Calculating Vulnerability
Simply predicting when and where outages would occur was only a part of this project – the real goal was to use this information to illustrate differences in health equity. Not every area of the country has the same access to health services with factors like geographic proximity to hospitals, bed counts, and population density have potentially significant impacts on the availability and quality of care available.

The vulnerability score is calculated with a variety of static factors (population, land area, hospital & bed count, and the number of local electrically dependent people) and dynamic factors from the forecast (extreme temperatures, excessive precipitation, high sustained winds & large gusts). These factors are scored individually and then combined to form an aggregate Vulnerability Score for a county. A high vulnerability combined with a high outage probability becomes an area of higher concern as the potential repercussions of a regional power outage are more severe (think heat stroke, hypothermia, flooding, downed trees, hospitals over capacity, etc.).

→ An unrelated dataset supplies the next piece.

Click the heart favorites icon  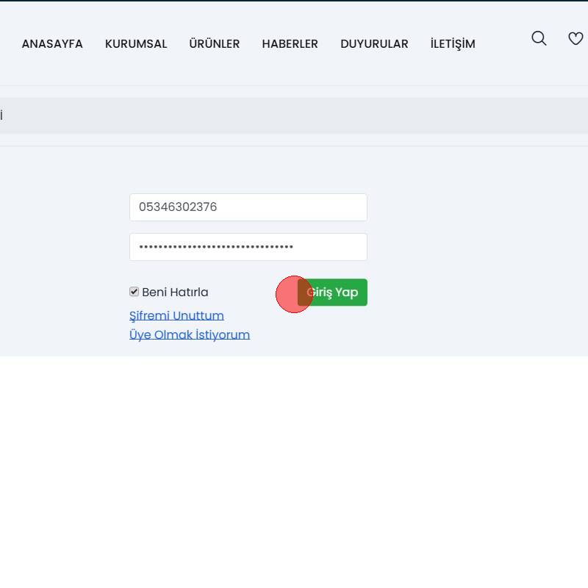(576, 39)
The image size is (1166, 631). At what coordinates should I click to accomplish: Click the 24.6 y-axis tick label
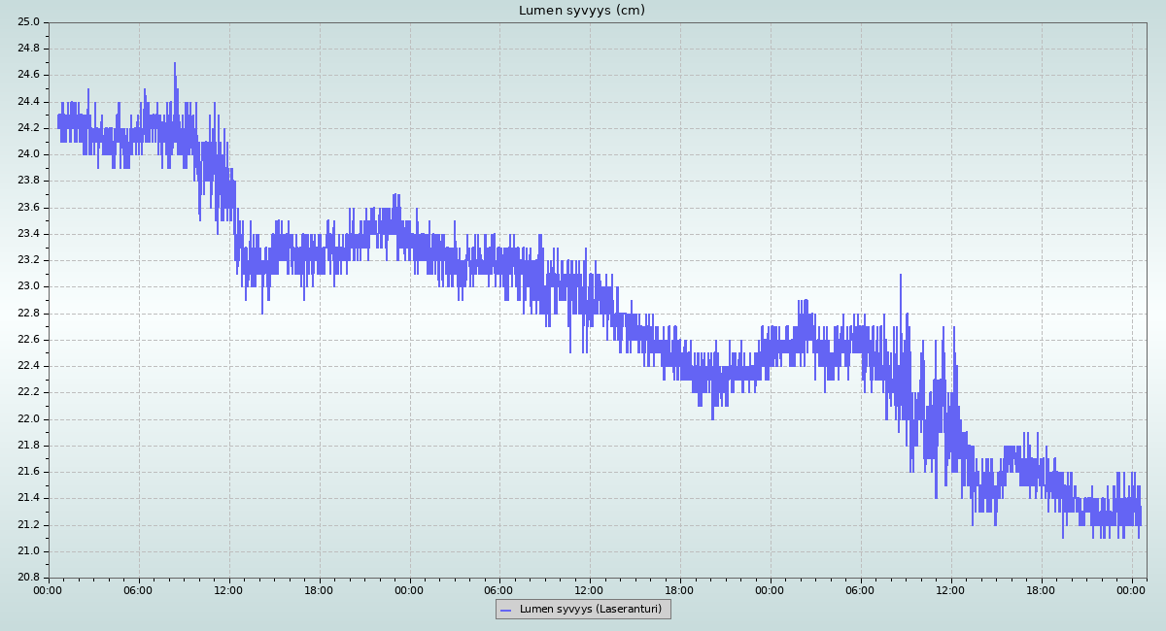tap(29, 75)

Vulnerability score as a radar chart comparing two areas with different scores

Presentation
The result of all this computation is essentially a large table of numbers…not an especially compelling or effective means of presenting, exploring, or gaining insights from data. To make this data more compelling, the CTAC team incorporated kepler.gl maps, an open-source framework for working with geospatial map data. It provides us with tools for filtering, coloring, and displaying data in both two and three dimensions to add visual appeal and readability.

Infrastructure

CTAC utilized the AWS Cloud Development Kit (CDK) to develop the underlying infrastructure as code (IaaC) for the project.

The CDK comes with a construct library for building code pipelines easily including support for multiple stages and deployment configurations. We built a two-stage pipeline with a manual approval process for the production environment. This allowed the team to have a rapid development cycle with significant feature changes going out dozens of times a day while keeping a “production” version ready at all times that is easy to demo.

screenshot of pipeline depiction in code repository
Code Pipeline building, testing, and deploying COATI to Development and Production Stages

For those not as comfortable with YAML and the idiosyncrasies of AWS CloudFormation templates, or if your team is looking for programmatic control of your template generation using high-level modern languages, the CDK could be a good fit.

The COATI system is completely serverless with a Cloudfront + S3 static front end, lambda-backed Api Gateway, and SQS + Lambda processing queue. For larger datasets or more complex models, AWS provides a host of powerful services, such as Macie, RedShift, Glue, and EMR to name a few.